* _Task_
Search each line of the data for the word "agent"; copy every line where it is found.

* _The input_
• • • • • • •

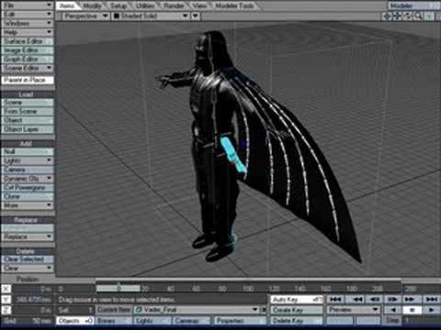This screenshot has height=330, width=441.
Task: Open the Render tab
Action: point(174,6)
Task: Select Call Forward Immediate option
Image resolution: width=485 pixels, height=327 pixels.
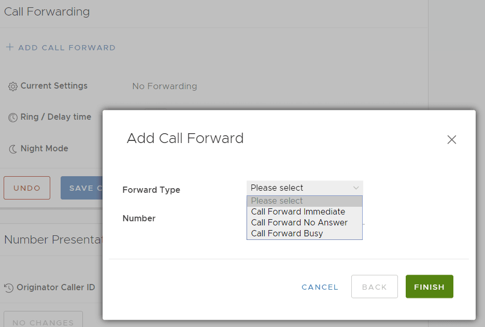Action: point(298,211)

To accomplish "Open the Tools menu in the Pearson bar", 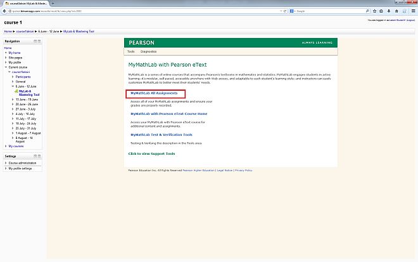I will coord(130,51).
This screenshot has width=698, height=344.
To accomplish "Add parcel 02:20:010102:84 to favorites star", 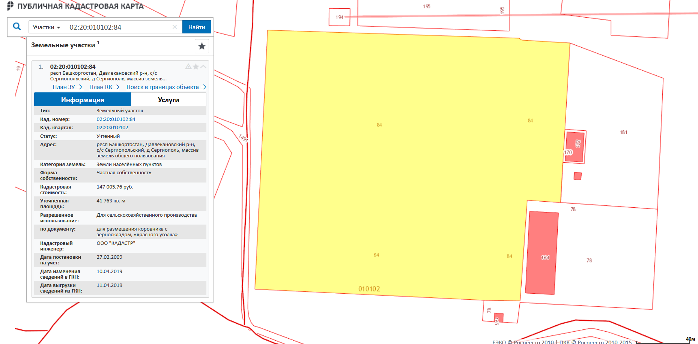I will 196,66.
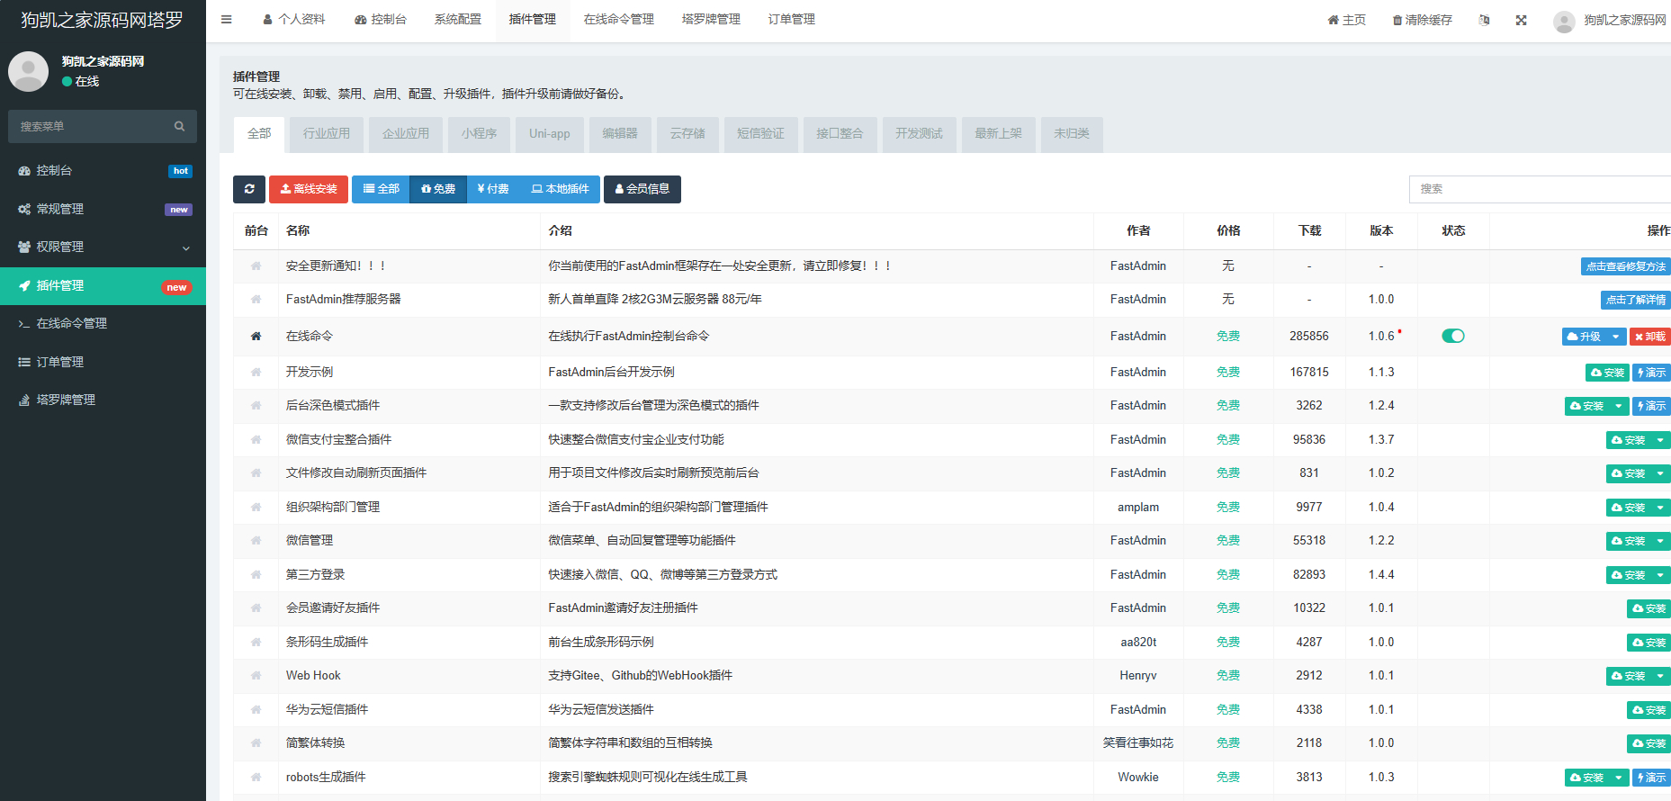Click the red 卸载 button for 在线命令

pyautogui.click(x=1650, y=337)
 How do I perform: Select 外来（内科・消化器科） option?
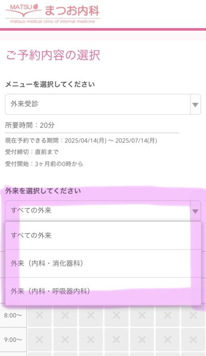[103, 263]
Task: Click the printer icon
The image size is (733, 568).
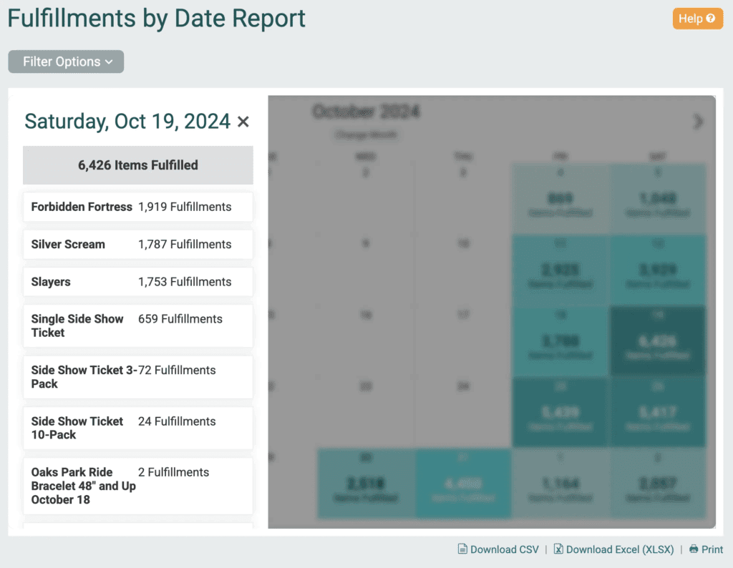Action: [x=693, y=549]
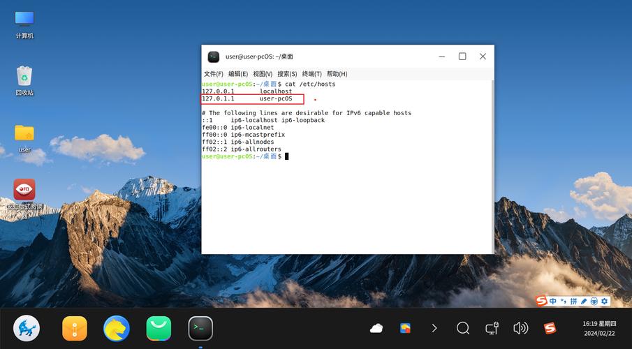Open the 终端(T) menu
This screenshot has width=632, height=349.
pos(311,74)
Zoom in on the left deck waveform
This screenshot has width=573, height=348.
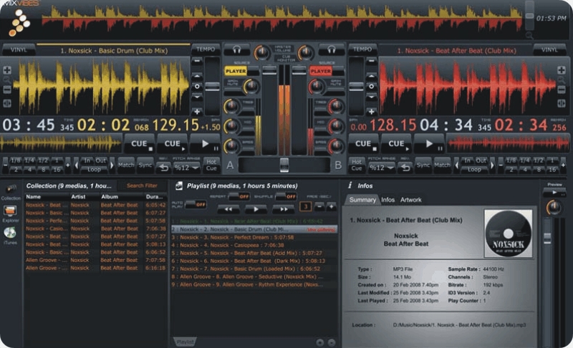(7, 70)
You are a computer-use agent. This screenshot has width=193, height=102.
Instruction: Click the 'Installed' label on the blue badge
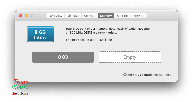click(40, 37)
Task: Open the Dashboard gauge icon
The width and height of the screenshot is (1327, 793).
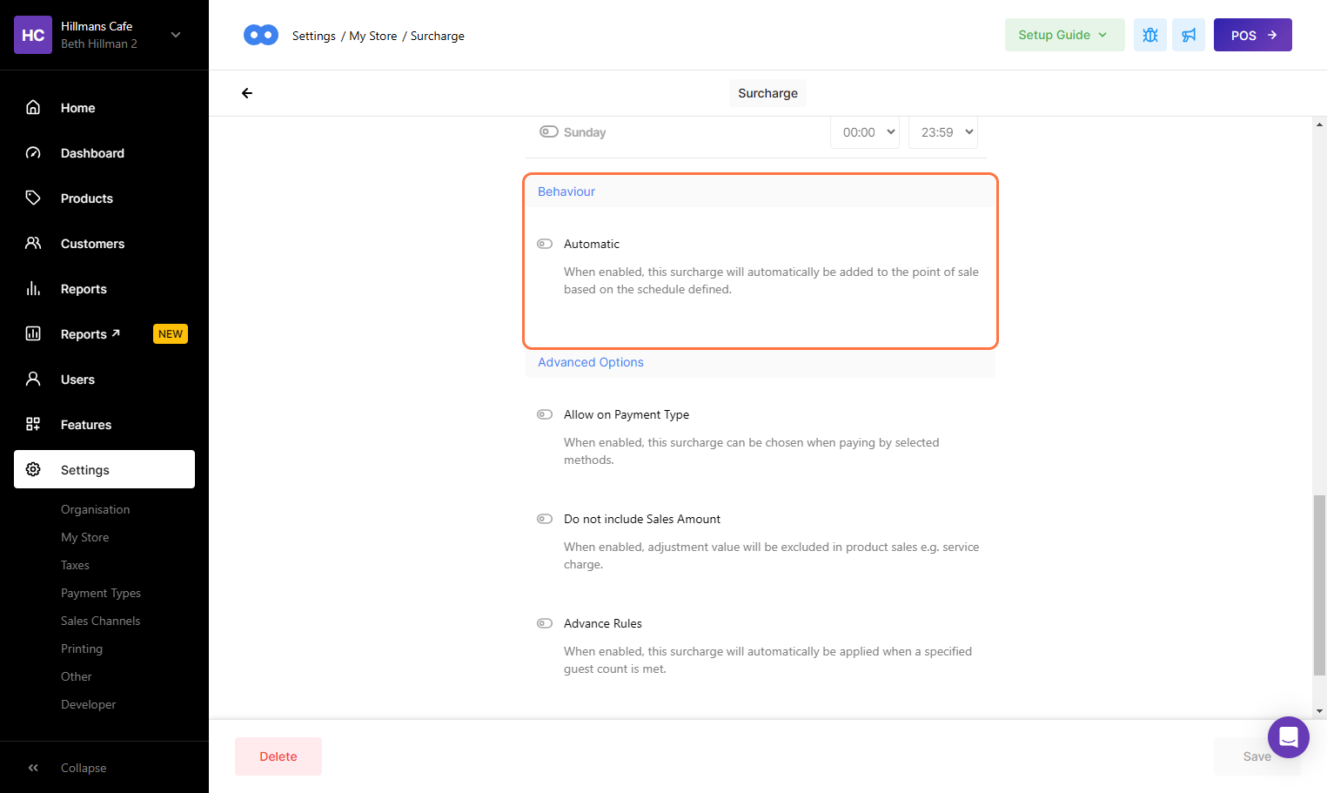Action: 33,153
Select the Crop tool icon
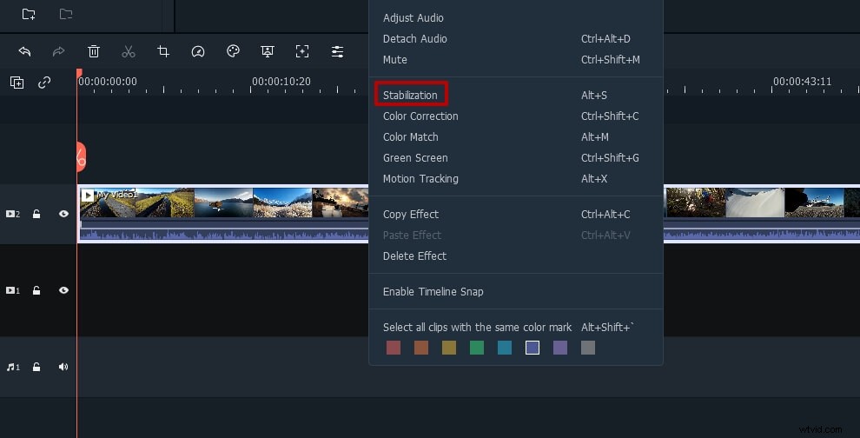 163,51
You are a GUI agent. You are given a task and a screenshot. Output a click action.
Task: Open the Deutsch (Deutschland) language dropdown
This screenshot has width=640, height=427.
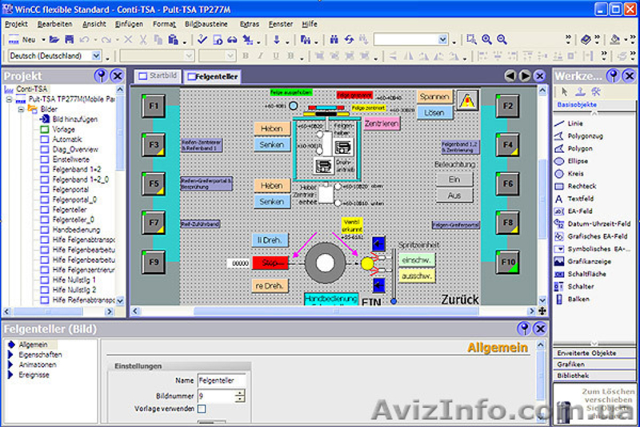[97, 56]
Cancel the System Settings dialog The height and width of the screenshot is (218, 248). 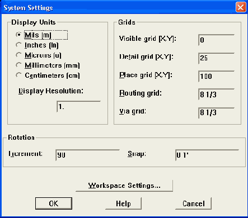(x=194, y=203)
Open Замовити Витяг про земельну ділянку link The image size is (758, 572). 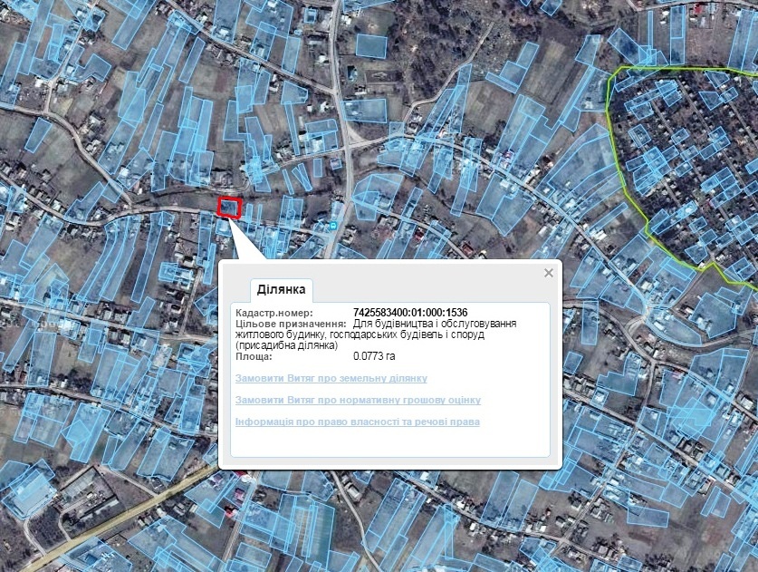(x=331, y=378)
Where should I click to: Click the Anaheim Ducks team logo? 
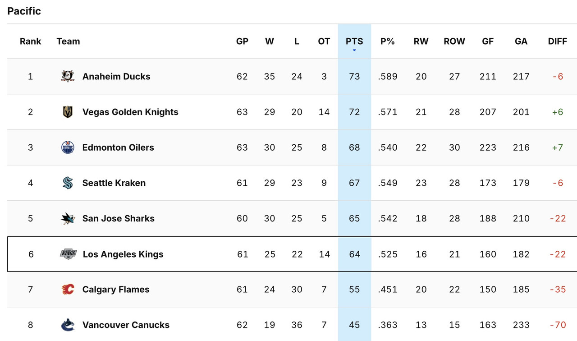(x=67, y=76)
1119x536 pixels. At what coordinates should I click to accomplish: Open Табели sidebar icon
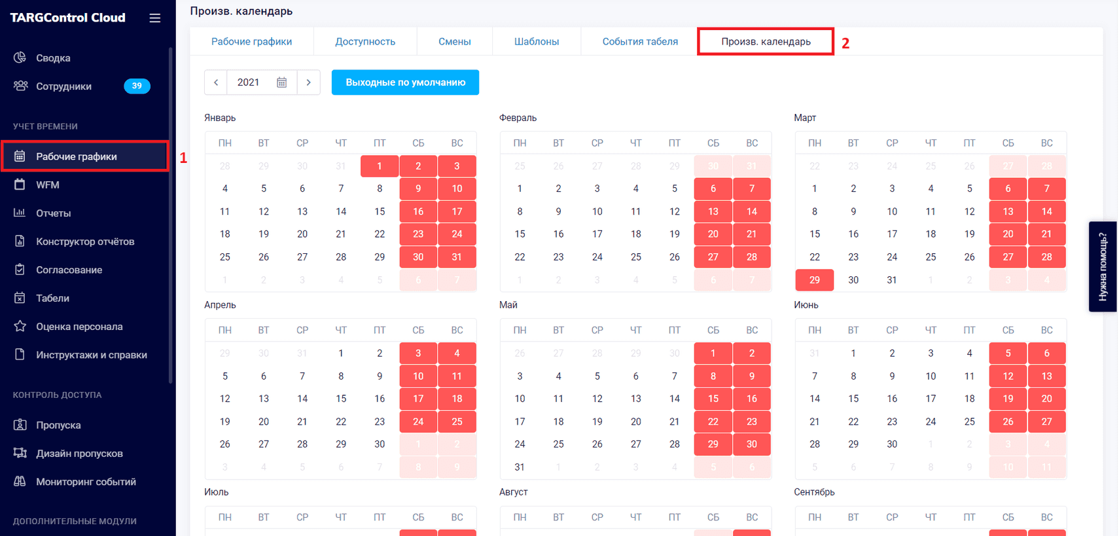tap(20, 298)
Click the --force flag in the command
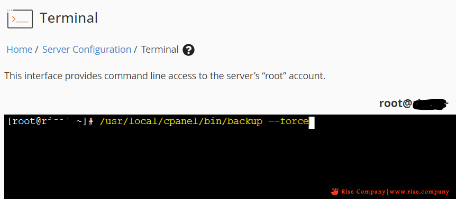The width and height of the screenshot is (456, 199). point(288,121)
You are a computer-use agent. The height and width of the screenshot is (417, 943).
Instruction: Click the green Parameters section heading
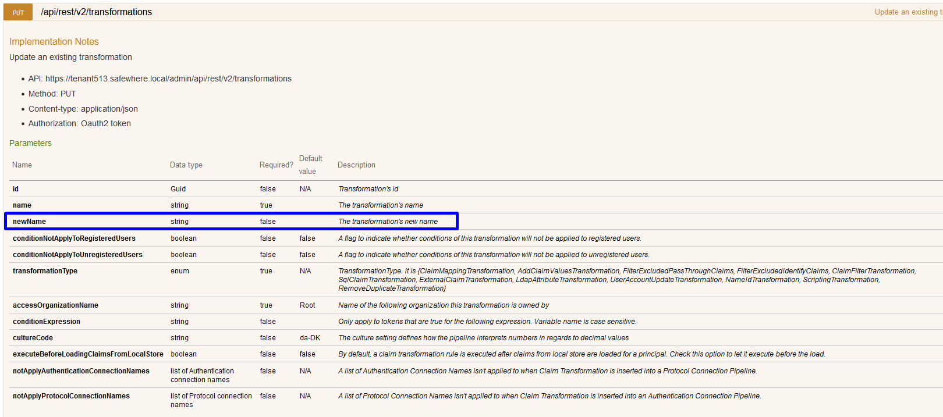(x=30, y=143)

• • • • • • •

* _Answer section_
You are a computer-use agent. This screenshot has width=193, height=102.
You are a GUI agent. You are given a task and a screenshot. Output a click action.
You are a computer-use agent. The height and width of the screenshot is (417, 943).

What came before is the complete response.